# AIM OF THE TASK
Show all lines of the entries in which the word "Committee" is found.

Saved entries:
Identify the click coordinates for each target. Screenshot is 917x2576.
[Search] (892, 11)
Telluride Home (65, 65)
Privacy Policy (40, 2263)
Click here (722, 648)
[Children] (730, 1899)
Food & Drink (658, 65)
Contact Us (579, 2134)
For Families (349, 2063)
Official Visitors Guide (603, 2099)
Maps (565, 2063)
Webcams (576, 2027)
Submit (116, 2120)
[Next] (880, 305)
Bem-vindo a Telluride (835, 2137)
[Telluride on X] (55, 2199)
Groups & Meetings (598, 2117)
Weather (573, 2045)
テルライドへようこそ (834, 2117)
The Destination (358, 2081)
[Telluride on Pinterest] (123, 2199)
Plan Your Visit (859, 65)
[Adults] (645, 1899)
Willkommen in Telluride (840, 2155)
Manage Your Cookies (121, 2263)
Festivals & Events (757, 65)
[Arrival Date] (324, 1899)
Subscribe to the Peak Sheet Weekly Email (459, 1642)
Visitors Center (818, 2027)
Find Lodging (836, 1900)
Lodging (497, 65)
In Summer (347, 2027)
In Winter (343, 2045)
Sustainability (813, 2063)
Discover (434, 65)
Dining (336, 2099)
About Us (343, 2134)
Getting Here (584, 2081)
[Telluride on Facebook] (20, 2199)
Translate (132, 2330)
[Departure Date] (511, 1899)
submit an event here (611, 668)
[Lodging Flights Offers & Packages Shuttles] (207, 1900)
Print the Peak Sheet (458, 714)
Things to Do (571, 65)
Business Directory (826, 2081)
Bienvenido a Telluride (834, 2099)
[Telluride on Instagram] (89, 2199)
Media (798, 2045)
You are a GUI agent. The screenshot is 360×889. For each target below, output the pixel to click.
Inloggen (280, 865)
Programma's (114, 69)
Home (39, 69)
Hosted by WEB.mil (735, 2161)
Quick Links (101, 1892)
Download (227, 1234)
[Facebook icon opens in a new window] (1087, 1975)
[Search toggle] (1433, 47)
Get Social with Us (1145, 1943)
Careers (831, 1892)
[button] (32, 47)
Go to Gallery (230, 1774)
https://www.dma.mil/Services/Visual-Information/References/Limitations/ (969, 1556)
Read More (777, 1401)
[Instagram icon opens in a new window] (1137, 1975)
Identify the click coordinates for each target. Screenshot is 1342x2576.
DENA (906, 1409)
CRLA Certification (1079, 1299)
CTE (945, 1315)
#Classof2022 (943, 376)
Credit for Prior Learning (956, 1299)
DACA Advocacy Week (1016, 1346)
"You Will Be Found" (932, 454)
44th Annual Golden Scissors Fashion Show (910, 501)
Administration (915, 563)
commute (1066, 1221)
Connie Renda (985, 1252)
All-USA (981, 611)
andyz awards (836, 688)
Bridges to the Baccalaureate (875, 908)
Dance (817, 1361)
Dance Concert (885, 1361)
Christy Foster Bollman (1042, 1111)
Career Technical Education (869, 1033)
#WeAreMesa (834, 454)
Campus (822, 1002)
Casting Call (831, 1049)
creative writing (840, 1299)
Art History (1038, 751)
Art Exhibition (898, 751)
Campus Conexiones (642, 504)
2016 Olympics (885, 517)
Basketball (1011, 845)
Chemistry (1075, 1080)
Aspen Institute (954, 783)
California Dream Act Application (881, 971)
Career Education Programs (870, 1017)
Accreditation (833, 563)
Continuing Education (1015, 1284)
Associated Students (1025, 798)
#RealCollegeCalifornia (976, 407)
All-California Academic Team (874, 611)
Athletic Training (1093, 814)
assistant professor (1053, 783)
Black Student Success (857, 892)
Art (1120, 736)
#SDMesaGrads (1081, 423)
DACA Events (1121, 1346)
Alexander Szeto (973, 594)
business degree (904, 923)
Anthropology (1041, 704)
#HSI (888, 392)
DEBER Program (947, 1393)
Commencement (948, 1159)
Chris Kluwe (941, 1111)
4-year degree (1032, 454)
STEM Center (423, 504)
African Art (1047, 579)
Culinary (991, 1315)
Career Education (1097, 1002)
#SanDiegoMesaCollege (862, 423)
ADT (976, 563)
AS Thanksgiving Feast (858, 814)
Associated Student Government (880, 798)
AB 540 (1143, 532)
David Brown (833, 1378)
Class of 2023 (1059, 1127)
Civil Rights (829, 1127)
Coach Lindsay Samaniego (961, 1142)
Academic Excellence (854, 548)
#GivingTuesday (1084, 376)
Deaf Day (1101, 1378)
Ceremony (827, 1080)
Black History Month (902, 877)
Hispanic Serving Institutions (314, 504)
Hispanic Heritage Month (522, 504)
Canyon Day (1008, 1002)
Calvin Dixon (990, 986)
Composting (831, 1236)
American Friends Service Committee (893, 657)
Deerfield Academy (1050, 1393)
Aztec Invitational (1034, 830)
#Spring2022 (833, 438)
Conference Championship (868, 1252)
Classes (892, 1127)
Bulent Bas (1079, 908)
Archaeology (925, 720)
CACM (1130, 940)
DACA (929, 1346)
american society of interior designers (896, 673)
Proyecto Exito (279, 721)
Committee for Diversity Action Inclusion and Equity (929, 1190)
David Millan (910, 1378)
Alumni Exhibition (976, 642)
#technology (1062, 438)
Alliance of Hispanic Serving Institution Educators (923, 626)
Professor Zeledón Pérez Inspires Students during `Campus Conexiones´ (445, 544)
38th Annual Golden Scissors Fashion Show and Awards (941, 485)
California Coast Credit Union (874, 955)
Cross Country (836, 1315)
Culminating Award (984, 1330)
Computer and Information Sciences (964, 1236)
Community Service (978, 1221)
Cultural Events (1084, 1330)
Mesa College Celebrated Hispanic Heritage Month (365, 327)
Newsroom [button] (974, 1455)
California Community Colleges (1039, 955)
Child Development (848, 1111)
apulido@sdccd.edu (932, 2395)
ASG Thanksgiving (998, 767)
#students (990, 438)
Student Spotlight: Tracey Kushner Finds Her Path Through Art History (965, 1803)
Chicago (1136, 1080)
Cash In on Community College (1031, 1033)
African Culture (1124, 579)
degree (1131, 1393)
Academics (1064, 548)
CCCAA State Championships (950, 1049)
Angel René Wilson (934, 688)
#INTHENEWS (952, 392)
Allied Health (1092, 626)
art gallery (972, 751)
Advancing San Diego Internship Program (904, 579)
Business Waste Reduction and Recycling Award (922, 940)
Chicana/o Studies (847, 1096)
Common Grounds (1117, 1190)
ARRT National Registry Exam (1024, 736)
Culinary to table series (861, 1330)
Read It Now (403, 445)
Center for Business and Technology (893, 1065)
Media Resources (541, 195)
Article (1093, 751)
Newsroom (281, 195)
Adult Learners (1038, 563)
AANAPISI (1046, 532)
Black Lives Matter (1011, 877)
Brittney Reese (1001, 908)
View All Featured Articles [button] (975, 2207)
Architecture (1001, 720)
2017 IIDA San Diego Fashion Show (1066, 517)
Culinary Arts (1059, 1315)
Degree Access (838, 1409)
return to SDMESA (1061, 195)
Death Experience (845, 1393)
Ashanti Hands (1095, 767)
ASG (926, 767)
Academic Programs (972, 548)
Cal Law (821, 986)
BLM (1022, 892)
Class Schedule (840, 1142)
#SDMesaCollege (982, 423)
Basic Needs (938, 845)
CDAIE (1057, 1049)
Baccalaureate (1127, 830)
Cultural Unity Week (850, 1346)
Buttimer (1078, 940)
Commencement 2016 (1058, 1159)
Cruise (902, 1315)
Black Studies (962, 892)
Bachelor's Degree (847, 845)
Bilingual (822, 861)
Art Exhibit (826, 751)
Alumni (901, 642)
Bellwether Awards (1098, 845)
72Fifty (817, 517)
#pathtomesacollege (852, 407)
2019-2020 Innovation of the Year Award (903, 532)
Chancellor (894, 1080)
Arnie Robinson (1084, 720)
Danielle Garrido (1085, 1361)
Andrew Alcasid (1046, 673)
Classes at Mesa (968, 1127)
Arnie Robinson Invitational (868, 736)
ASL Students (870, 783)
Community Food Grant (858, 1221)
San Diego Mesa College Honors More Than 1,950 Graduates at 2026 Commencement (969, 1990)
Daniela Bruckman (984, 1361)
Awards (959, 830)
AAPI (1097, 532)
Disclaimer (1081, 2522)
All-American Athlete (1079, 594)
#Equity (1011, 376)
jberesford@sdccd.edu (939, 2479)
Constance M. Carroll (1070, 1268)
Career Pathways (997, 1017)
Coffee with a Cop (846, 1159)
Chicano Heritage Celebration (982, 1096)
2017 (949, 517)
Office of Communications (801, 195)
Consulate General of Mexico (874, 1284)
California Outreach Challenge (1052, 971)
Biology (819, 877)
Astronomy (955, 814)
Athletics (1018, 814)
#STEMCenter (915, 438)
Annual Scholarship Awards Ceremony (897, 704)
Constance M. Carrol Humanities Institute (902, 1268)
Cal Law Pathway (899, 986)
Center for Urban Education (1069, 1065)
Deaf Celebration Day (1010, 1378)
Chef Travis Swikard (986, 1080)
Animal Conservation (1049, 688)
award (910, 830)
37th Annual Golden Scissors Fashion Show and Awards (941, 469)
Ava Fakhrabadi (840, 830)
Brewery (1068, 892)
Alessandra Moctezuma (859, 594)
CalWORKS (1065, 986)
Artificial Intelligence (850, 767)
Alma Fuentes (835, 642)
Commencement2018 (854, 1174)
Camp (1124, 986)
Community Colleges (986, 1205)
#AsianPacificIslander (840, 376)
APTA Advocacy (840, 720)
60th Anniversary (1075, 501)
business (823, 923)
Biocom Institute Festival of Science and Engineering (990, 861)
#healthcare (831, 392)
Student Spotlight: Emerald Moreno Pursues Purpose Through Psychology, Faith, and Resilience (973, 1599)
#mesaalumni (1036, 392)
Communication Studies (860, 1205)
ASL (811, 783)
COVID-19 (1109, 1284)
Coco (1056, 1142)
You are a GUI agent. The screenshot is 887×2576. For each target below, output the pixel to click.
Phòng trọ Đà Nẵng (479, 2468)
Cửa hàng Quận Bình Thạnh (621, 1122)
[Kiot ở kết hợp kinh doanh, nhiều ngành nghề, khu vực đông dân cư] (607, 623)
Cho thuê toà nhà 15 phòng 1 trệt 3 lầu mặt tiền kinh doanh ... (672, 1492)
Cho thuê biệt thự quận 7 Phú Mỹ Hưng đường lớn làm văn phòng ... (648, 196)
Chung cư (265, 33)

# EXERCISE RESULT
American Friends Service Committee (893, 657)
Committee for Diversity Action Inclusion and Equity (929, 1190)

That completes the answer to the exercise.